Griechenland-Hilfen Die Rettung ist beendet, die Probleme bleiben

BRÜSSEL/STRASSBURG Athen zählt die Tage. Am 20. August, so jubelt die griechische Regierung, sei man die Geldgeber nach acht Krisenjahren endlich los.

Das Land kann es nicht erwarten, endlich wieder auf eigenen finanziellen Füßen zu stehen. Doch das Bild trügt, wie Europa-Parlamentarier vor Ort erfahren konnten. Viele Maßnahmen zur Sanierung wirken erst später als erhofft.

„Griechenland hat mehr Hilfen als jedes andere Land bekommen“, sagt der CSU-Europa-Abgeordnete Markus Ferber. Eben erst ist er mit dem Wirtschafts- und Währungsausschuss aus Athen zurückgekommen. Und trotzdem gab es dort – außer Finanzminister Euklid Tsakalotos – niemanden, der den Einsatz der Geldgeber gewürdigt hat. „Wenn Hellas nun aus dem dritten Hilfspaket entlassen wird, bekommt es sogar noch ein Abschiedsgeschenk“, stellt Ferber klar. Die von den Euro-Partnern aufgehäufte Rücklage beläuft sich auf nicht weniger als 24 Milliarden Euro. „Das bedeutet Stabilität bis 2033. Niemand wurde je so abgesichert.“ „Die Bürger Griechenlands können ein neues Kapitel aufschlagen“, betonte gestern im EU-Parlament auch Eurogruppen-Chef Mario Centeno. „Im August wird es Grund zum Feiern geben.“ Wirklich?

„Die Situation vor Ort bleibt schwierig. Vieles wird noch Zeit brauchen“, stellte Währungskommissar Pierre Moscovici bei einem Besuch in Athen Anfang der Woche fest. Aber auch er beschreibt den „drängenden Wunsch des hellenischen Volkes nach Freiheit und Unabhängigkeit.“

Gegen die Reformen haben sich die Hellenen lange gesträubt. Klar: Wer mehr als 20 Prozent seines Gehaltes verloren hat und mit einem Fünftel weniger Rente leben muss, kann kein Verständnis für Reformen haben. Die Griechen wurden für das politische Versagen jener bestraft, denen sie jahrelang geglaubt und auf deren Zusagen sie ihre Existenz aufgebaut hatten. Sie selbst erhielten nie Finanz-Hilfen, auch wenn das lange von vielen suggeriert wurde. Es ging indes darum, dass Athen seine Rechnungen bei den Geldhäusern derer bezahlt, die auch die Finanzmittel zusammenkratzten. Das war nicht unanständig, ebenso wenig wie die Kopplung der Hilfen an Reformen.

·····

**Aufgabenliste:**
a) Prüfen Sie für jede der folgenden Aussagen, ob sie mit dem Artikel über die Griechenland-Hilfen übereinstimmt. Antworten Sie jeweils mit Ja oder Nein und zitieren Sie die ausschlaggebende Stelle wörtlich. (i) Die von den Euro-Partnern angesammelte Rücklage beträgt 24 Milliarden Euro. (ii) Moscovici war am Ende der Woche in Athen. (iii) Die griechischen Bürger haben selbst Finanzhilfen erhalten.
b) Entnehmen Sie dem Artikel über die Griechenland-Hilfen wörtlich den Abschnitt, der mit den Worten „Griechenland-Hilfen Die Rettung“ beginnt und mit „Krisenjahren endlich los.“ endet.
c) Schreiben Sie den Artikel über die Griechenland-Hilfen im Anschluss an seinen letzten Satz weiter.

·····

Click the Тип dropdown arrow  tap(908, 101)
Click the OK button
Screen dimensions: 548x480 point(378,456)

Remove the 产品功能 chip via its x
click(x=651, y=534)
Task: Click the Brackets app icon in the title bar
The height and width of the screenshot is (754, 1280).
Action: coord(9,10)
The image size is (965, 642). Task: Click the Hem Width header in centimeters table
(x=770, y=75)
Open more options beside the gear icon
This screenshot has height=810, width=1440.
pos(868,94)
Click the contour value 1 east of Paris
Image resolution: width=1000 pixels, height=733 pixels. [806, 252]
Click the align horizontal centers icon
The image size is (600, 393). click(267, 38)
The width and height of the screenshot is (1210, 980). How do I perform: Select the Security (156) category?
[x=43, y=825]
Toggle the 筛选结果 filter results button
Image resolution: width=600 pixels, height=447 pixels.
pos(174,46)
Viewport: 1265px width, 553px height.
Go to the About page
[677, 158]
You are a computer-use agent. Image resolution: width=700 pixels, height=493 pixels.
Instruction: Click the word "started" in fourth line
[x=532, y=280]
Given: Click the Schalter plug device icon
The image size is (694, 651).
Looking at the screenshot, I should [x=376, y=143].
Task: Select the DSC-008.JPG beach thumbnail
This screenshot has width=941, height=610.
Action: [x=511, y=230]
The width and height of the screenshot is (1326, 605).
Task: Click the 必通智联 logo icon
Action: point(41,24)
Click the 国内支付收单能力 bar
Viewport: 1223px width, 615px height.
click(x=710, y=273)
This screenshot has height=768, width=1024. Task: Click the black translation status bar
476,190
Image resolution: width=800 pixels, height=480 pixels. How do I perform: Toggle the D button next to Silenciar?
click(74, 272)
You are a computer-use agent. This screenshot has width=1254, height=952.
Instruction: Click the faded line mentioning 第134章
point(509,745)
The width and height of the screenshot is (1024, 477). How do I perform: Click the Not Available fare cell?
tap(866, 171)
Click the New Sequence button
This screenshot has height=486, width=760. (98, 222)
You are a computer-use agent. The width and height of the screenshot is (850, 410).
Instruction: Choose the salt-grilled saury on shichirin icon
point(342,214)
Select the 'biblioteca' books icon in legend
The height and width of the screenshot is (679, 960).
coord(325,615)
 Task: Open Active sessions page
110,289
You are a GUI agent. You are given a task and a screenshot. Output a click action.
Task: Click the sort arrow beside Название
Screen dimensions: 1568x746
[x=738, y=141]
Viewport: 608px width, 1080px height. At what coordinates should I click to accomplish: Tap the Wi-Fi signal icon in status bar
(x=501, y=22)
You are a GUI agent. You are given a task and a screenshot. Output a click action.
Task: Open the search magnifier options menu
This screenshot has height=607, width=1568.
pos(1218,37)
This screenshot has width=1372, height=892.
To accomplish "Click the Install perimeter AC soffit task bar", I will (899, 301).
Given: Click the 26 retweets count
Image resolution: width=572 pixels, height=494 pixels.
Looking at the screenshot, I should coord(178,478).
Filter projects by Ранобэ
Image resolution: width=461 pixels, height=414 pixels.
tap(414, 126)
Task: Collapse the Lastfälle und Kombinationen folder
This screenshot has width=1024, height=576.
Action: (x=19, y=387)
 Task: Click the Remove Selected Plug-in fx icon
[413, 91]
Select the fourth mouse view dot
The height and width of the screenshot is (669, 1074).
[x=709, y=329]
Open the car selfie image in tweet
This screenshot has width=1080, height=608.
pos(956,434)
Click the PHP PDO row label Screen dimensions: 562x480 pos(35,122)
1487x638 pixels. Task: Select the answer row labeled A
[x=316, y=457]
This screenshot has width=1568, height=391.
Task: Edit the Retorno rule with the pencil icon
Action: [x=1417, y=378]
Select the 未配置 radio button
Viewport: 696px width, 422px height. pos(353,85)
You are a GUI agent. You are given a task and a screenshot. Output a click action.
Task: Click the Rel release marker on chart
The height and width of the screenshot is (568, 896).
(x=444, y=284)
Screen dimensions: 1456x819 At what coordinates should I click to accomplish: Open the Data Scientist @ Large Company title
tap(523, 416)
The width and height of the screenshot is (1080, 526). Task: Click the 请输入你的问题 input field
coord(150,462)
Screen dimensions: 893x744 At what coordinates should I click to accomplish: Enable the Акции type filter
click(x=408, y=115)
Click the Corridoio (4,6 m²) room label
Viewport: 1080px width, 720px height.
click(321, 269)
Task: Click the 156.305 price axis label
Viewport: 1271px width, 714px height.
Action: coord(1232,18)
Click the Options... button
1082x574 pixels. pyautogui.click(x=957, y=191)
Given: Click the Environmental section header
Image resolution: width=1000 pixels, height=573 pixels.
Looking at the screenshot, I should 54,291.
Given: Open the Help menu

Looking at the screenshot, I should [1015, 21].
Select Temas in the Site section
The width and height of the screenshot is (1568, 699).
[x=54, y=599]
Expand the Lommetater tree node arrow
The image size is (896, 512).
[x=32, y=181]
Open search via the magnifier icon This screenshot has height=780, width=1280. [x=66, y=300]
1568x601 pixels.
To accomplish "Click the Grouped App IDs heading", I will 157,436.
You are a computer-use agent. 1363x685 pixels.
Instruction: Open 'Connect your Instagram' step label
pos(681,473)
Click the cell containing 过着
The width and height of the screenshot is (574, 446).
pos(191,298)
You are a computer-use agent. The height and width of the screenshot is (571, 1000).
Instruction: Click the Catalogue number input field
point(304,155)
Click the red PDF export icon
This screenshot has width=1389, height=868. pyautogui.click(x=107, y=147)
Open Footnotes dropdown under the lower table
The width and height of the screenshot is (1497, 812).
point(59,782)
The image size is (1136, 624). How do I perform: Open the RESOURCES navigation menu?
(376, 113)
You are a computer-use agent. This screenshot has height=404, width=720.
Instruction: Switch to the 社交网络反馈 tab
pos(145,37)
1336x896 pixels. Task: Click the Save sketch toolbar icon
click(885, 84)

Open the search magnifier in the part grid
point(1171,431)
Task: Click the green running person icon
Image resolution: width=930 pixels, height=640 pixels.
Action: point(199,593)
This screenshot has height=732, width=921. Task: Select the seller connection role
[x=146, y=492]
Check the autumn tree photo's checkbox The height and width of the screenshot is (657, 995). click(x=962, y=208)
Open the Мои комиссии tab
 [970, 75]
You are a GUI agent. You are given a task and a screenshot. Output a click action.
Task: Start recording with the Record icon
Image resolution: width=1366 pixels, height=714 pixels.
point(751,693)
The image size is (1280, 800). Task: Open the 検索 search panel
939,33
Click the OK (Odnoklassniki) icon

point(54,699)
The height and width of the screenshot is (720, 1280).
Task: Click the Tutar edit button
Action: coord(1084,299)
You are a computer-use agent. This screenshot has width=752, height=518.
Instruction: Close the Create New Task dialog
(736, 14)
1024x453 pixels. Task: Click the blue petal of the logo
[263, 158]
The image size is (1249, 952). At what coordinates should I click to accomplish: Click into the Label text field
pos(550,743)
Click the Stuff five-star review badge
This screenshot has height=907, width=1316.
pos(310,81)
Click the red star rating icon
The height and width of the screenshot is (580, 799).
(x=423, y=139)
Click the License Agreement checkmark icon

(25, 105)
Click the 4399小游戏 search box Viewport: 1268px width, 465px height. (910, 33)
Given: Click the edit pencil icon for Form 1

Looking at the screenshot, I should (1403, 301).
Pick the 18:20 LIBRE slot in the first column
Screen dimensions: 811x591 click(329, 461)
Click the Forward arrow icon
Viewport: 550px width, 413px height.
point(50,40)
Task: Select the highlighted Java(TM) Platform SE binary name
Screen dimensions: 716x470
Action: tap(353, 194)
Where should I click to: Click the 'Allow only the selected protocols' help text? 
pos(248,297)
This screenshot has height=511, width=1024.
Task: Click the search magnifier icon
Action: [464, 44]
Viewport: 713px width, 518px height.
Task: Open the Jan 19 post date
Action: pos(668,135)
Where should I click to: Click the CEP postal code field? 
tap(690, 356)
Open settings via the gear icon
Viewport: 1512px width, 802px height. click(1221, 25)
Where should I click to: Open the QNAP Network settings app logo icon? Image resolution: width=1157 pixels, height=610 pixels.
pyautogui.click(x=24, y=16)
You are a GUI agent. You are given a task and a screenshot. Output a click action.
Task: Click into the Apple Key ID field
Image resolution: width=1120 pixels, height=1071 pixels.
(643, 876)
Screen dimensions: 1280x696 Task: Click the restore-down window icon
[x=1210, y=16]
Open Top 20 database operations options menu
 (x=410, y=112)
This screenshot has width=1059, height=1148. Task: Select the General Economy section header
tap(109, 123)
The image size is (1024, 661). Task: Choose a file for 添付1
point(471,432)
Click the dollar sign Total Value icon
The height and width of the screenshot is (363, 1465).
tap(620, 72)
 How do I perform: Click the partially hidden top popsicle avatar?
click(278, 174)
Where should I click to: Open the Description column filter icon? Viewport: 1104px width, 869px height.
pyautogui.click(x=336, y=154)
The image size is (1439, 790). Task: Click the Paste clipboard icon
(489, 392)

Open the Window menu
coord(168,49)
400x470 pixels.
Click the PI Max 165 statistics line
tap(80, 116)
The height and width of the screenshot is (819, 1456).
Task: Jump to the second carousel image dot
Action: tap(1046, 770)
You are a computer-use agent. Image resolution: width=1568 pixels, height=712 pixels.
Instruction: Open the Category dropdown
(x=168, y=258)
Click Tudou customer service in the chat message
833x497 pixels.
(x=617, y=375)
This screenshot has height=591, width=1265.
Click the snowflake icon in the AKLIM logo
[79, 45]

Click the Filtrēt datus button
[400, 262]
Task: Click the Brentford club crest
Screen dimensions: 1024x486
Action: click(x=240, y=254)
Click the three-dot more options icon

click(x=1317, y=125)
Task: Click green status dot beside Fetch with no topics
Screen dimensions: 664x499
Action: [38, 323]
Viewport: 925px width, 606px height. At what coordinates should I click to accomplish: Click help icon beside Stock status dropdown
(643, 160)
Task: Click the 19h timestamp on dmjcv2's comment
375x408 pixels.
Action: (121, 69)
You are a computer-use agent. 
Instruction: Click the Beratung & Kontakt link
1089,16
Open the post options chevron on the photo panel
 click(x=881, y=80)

·····

**Antworten in Reihenfolge:**
a)
(i) Ja: „Die von den Euro-Partnern aufgehäufte Rücklage beläuft sich auf nicht weniger als 24 Milliarden Euro.“
(ii) Nein: „stellte Währungskommissar Pierre Moscovici bei einem Besuch in Athen Anfang der Woche fest“
(iii) Nein: „Sie selbst erhielten nie Finanz-Hilfen, auch wenn das lange von vielen suggeriert wurde.“

b)
Griechenland-Hilfen Die Rettung ist beendet, die Probleme bleiben

BRÜSSEL/STRASSBURG Athen zählt die Tage. Am 20. August, so jubelt die griechische Regierung, sei man die Geldgeber nach acht Krisenjahren endlich los.

c)
Gleichzeitig ist die Wirklichkeit kompliziert – immer noch. „Bis wichtige Sozialreformen nicht nur im Parlament verabschiedet, sondern auch in der Realität praktiziert werden, dauert es zwei Jahre“, mussten die EU-Volksvertreter hören. Ferber: „Die lange Dauer der Umsetzung von neuen Gesetzen gehört zum Kernproblem des griechische Reformprozesses.“ Fazit der Visite: Die fast 450 von den Geldgebern durchgedrückten Reformen sind zwar angekommen, wirken aber noch nicht. Die „Grundlagen für ein ausgewogenes Wachstum“ seien aber geschaffen. „Seit 2016 schreibt das Land, dessen Defizit noch 2009 bei 15 Prozent der Wirtschaftsleistung lag, beständig eine schwarze Null“, sagt der Chef des ESM-Eurorettungsfonds, Klaus Regling. Zum Preis harter Strukturreformen.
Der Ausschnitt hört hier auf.